Monday, February 11, 2008

Synagogue Life in Jesus' Time

The synagogue back in Jesus’ time was more analogous to the pilgrims’ town hall than it is to a modern-day American church. There was no decorative equivalent to a steeple or a cross, such as religious carvings, because it wasn’t designed to be a religious building.

The main room in the Capernaum synagogue. The tourists are sitting where worshippers would have sat for the Sabbath service. It must have been a bit difficult to see around the columns.

Education for both children and adults was a primary function, as were legal proceedings and punishments, banking, town meetings, civic duties,any form of a library that the town or village might have and communal meals. Jesus warned the disciples that they would be flogged in the synagogues (Mark 13:9), and records of slaves being manumitted there still exist.

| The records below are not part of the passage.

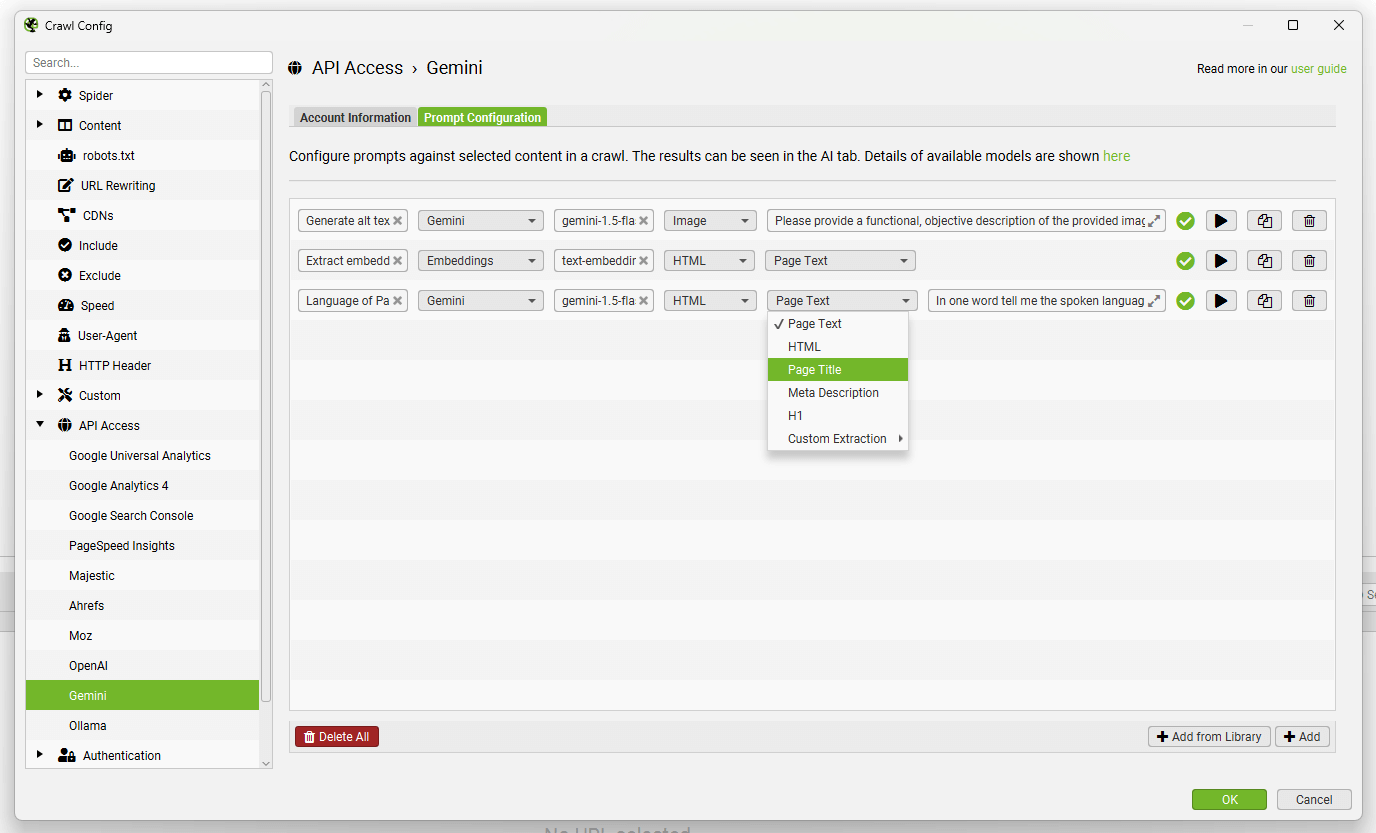Clear the Extract embeddings prompt name
The width and height of the screenshot is (1376, 833).
(x=397, y=261)
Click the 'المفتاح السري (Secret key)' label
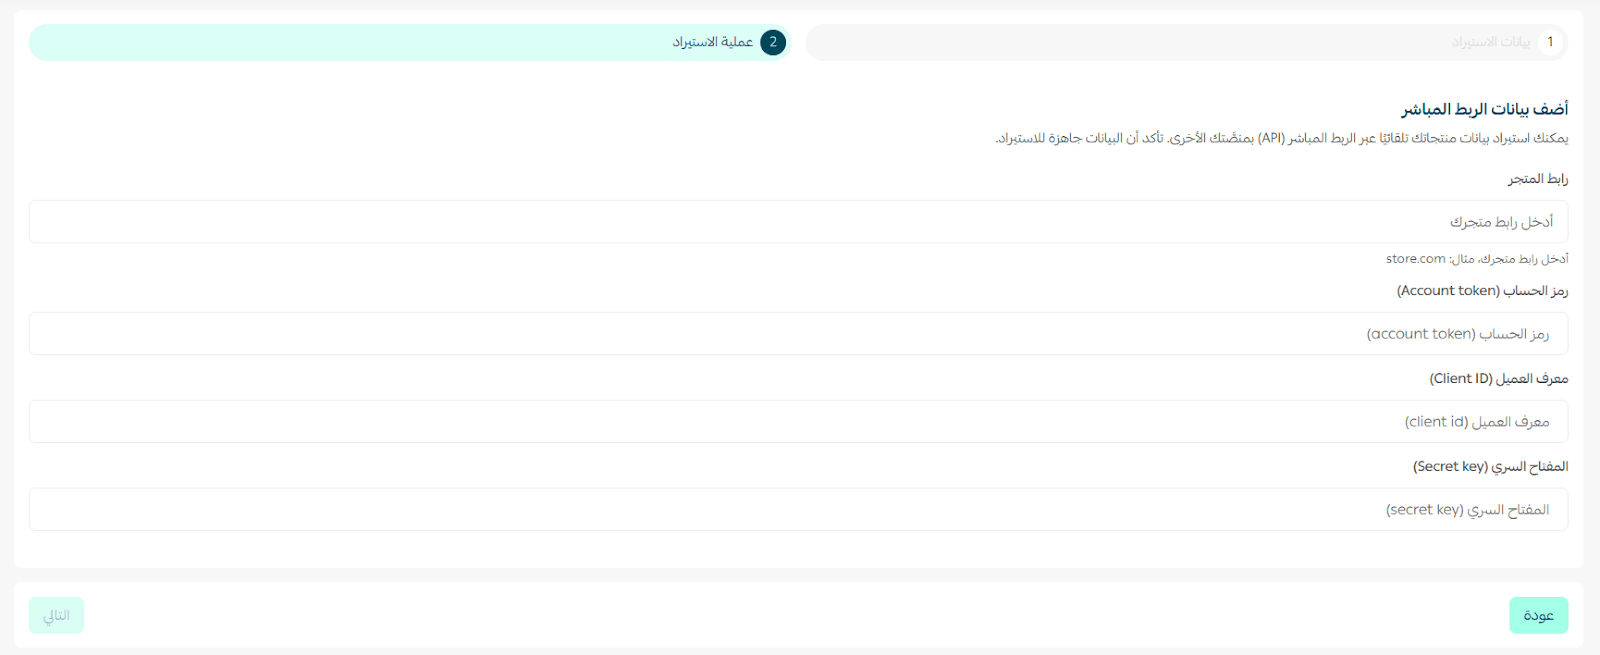The image size is (1600, 655). tap(1490, 467)
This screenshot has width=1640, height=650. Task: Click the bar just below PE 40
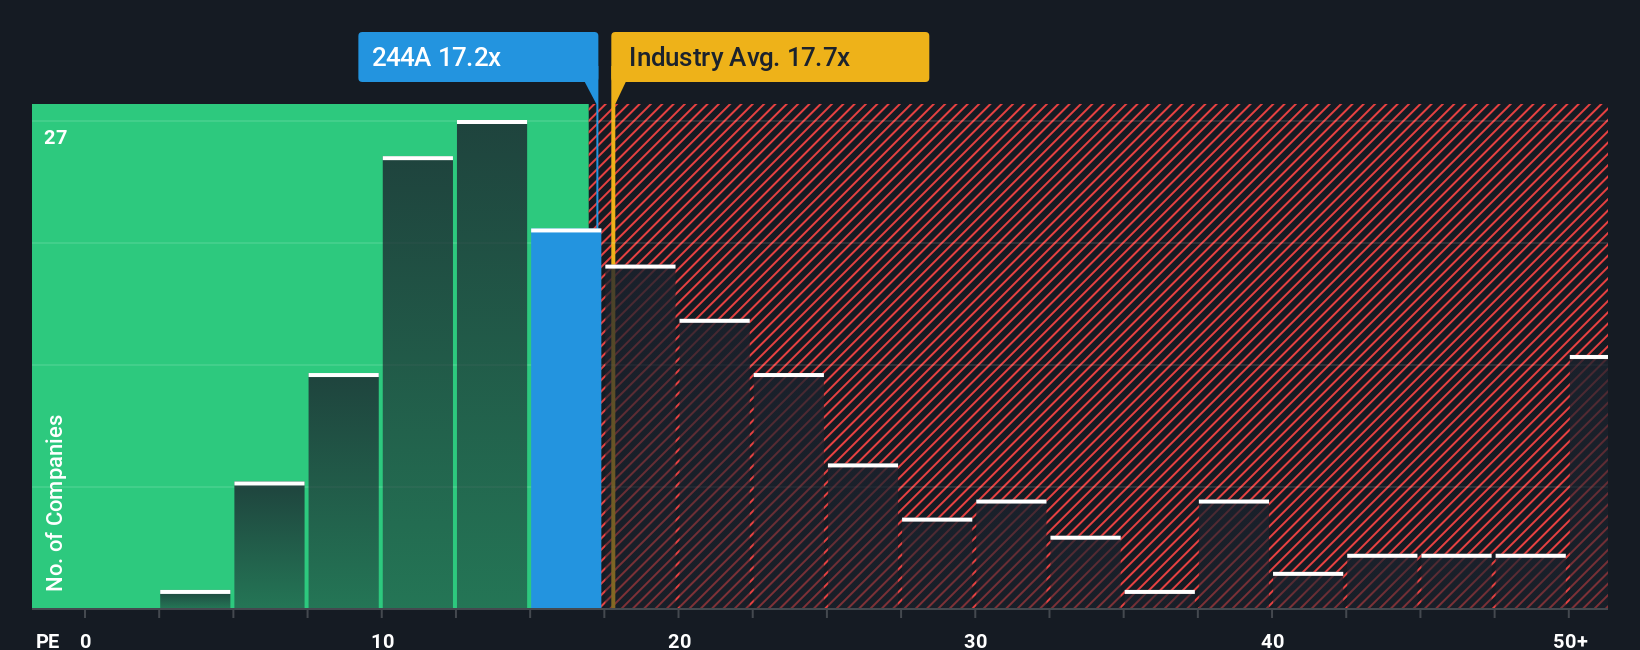[x=1234, y=554]
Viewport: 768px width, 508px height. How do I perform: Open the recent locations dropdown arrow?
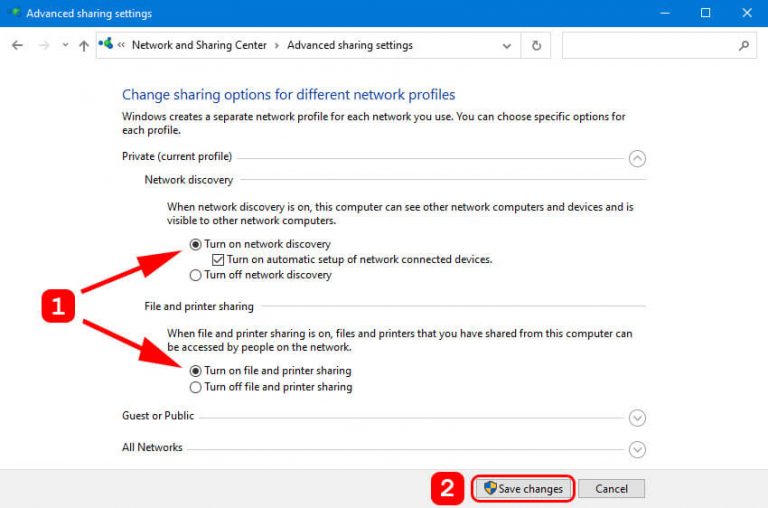point(65,46)
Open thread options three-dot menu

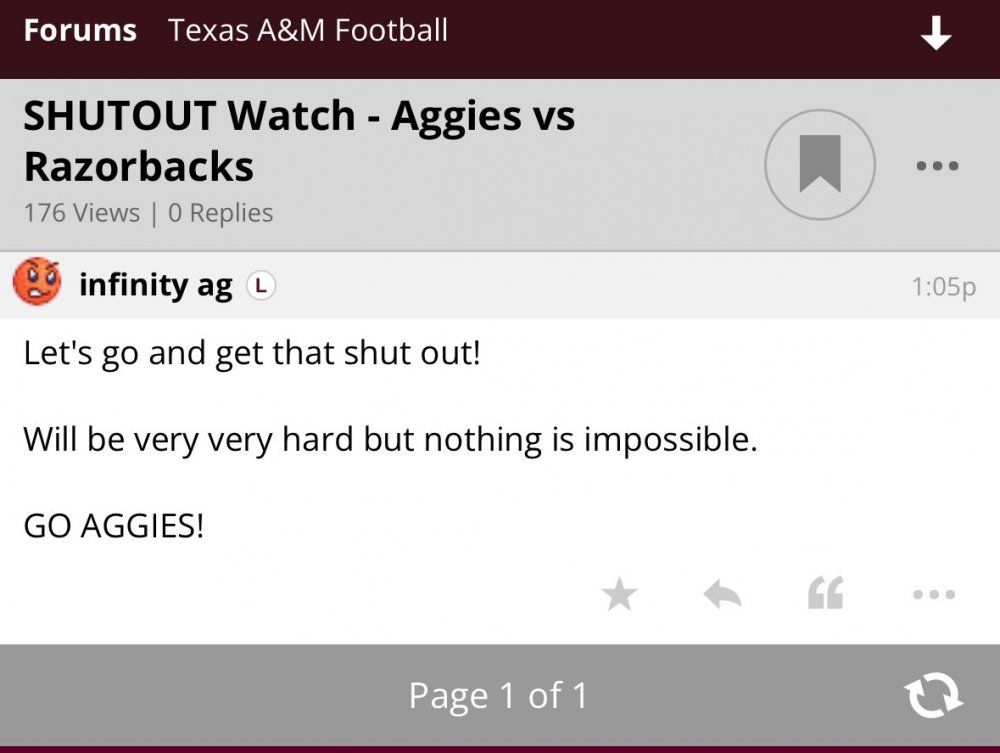pos(937,166)
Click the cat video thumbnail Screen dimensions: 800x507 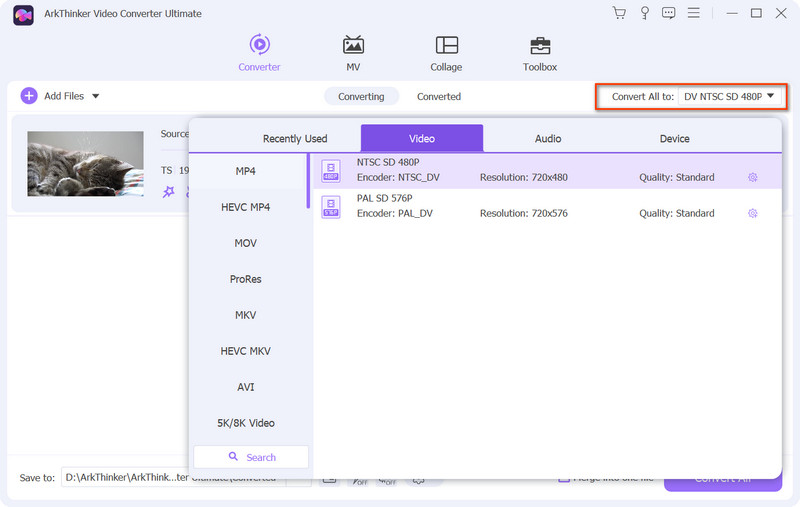(x=85, y=164)
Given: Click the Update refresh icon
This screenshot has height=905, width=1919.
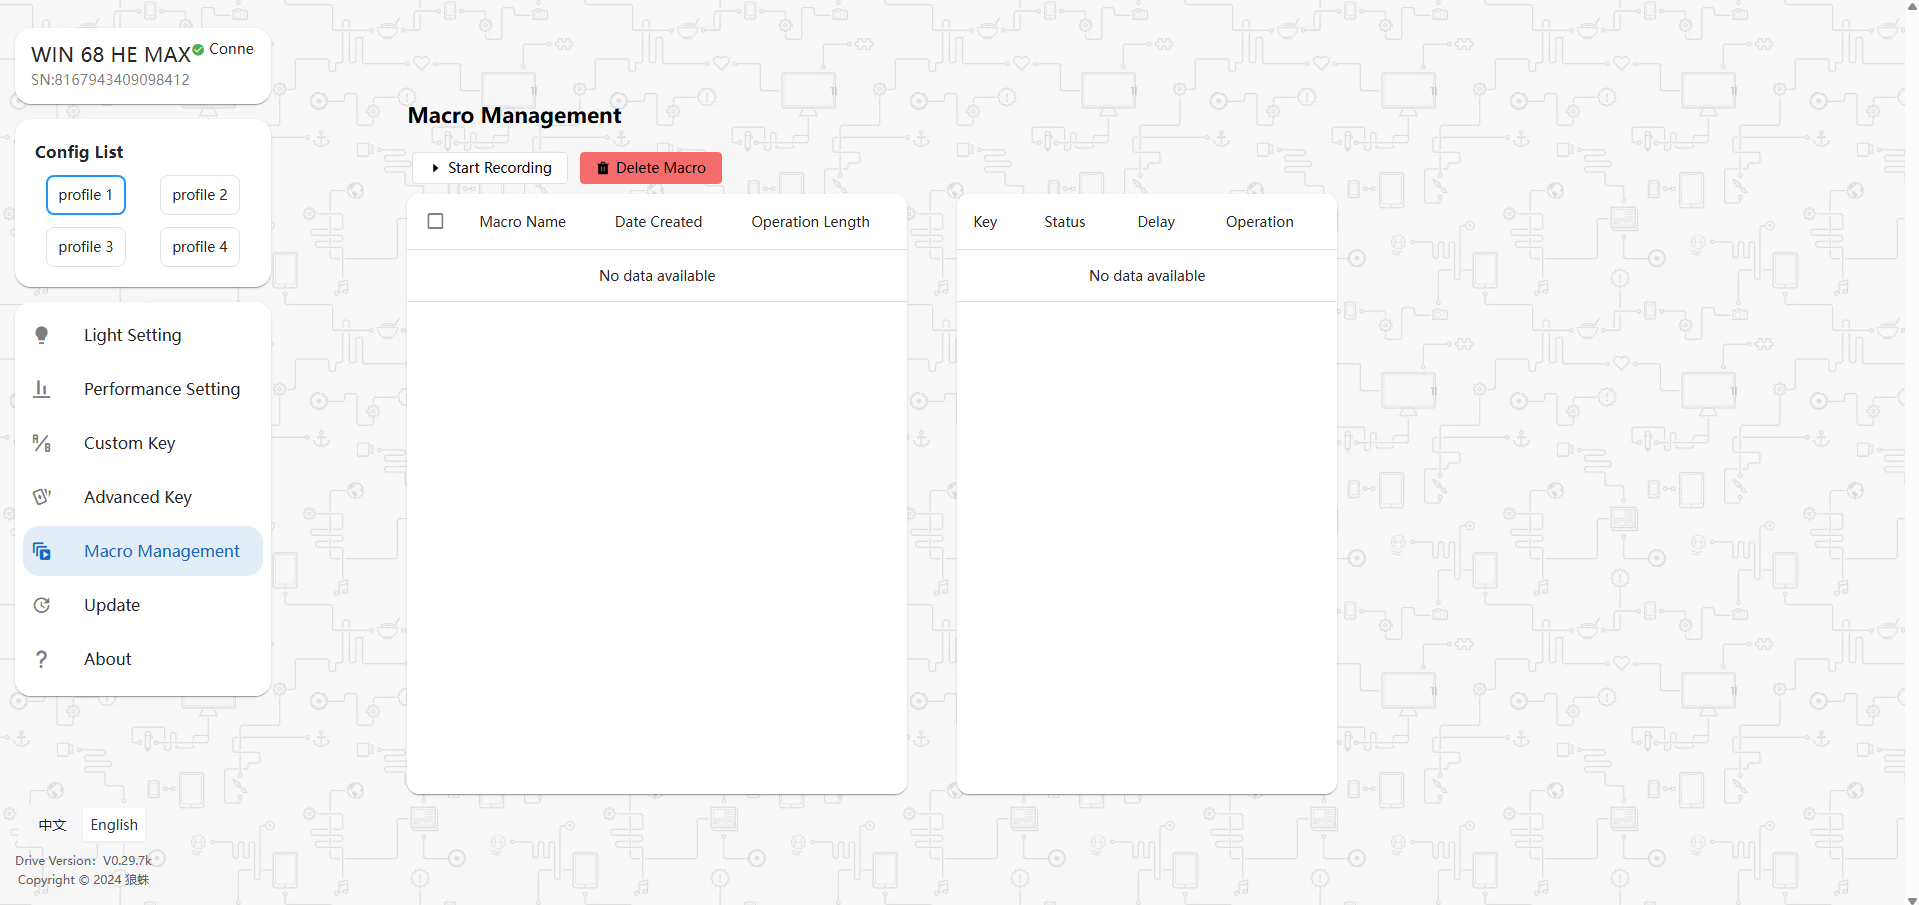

Education for both children and adults was considered paramount. Boys between five and 10-12 were probably schooled for five hours a day, six days a week, although it is difficult to know how much of this originated later in the century with the high priesthood of Joshua ben Gamla. ‘Adult ed’ was also popular.

The Capernaum synagogue annex room, from approximately the 4th century. Perhaps adult ed and town meetings were held here.

The Synagogue Building
The average synagogue had a large room lined with stone benches styled like bleachers, and there is no evidence that men and women sat separately. Columns lined the remaining floor, and the elders probably sat at the front, facing the congregation.

Many synagogues had inscriptions on them honoring rulers or patrons in accordance with the patron/client culture. A patron was someone who helped the client out in either a personal or business sense, and town-wide favors that could never be paid back often had inscriptions dedicated to their patrons. For example, the town of Capernaum (client) may have dedicated an inscription to the centurion that built their synagogue (patron, Luke 7:5), as a gesture of appreciation to someone they could never repay on an equal basis.

The ‘Moses seat’ was a prominent chair at the front, which brings light to Matthew 23:2-3: The teachers of the law and the Pharisees sit in Moses’ seat. So you must obey them and do everything they tell you. But do not do what they do, for they do not practice what they preach.

The Moses seat at the Chorazin Synagogue. Photo courtesy of bibleplaces.com.

Synagogue Leaders
The Sabbath service appears to have included, at least, a reading from both Torah, (the Christian Pentateuch, which Jews considered God’s instructions on living a holy life, the Prophets, and a sermon. The common language was Aramaic, and a translator from the Hebrew Scriptures sometimes whispered into the speakers ear. This gives possible background to Jesus’ command in Matthew 10:27: What is whispered in your ear, proclaim from the roofs.)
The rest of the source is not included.